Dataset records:

^^^^

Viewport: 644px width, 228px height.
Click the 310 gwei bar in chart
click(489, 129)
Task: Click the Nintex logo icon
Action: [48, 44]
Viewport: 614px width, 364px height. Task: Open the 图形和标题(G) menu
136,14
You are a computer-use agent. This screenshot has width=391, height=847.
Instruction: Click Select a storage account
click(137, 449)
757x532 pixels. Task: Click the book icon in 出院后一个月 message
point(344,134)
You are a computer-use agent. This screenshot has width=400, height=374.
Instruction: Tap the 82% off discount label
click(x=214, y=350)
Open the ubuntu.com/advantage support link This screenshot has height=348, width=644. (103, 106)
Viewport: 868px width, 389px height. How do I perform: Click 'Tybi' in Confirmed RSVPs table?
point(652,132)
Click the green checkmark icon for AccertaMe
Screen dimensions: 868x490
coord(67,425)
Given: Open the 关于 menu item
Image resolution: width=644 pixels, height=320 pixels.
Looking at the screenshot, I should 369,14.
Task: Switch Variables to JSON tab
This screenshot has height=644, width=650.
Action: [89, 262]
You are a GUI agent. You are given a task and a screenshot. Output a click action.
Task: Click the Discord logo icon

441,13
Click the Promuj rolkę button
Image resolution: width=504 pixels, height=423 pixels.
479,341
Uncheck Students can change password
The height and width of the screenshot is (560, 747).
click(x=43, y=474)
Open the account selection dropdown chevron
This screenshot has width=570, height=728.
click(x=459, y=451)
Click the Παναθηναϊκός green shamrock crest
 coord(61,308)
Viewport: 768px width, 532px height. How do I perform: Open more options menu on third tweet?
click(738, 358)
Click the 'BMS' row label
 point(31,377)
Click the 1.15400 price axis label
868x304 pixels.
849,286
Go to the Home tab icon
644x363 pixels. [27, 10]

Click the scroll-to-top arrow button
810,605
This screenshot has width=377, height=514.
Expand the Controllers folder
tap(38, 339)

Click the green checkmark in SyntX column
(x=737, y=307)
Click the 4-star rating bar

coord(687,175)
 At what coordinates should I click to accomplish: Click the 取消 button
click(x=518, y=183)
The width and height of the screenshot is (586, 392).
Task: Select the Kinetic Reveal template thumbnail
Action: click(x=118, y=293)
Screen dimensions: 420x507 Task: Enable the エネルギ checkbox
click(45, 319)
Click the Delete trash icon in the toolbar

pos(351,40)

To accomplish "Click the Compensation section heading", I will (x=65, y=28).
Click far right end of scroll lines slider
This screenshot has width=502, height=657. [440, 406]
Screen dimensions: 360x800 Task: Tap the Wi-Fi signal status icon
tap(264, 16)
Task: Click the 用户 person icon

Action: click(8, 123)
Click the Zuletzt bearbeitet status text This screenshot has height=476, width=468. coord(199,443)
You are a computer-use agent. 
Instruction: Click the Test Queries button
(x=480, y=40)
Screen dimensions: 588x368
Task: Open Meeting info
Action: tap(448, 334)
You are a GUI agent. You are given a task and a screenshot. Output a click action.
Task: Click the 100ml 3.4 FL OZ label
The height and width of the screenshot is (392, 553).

^^^^

> [TASK PROMPT]: Lines with the word "agent" in them are the answer; report each one from the data.

> [YOUR SOLUTION]:
You are a computer-use agent. This screenshot has width=391, height=847.
You are a computer-use agent. This screenshot has width=400, height=374.
You are a GUI agent. You are given a task and a screenshot. Output a click action.
You are a computer-use agent. 
You are a GUI agent. You are given a task and a screenshot. Output a click action.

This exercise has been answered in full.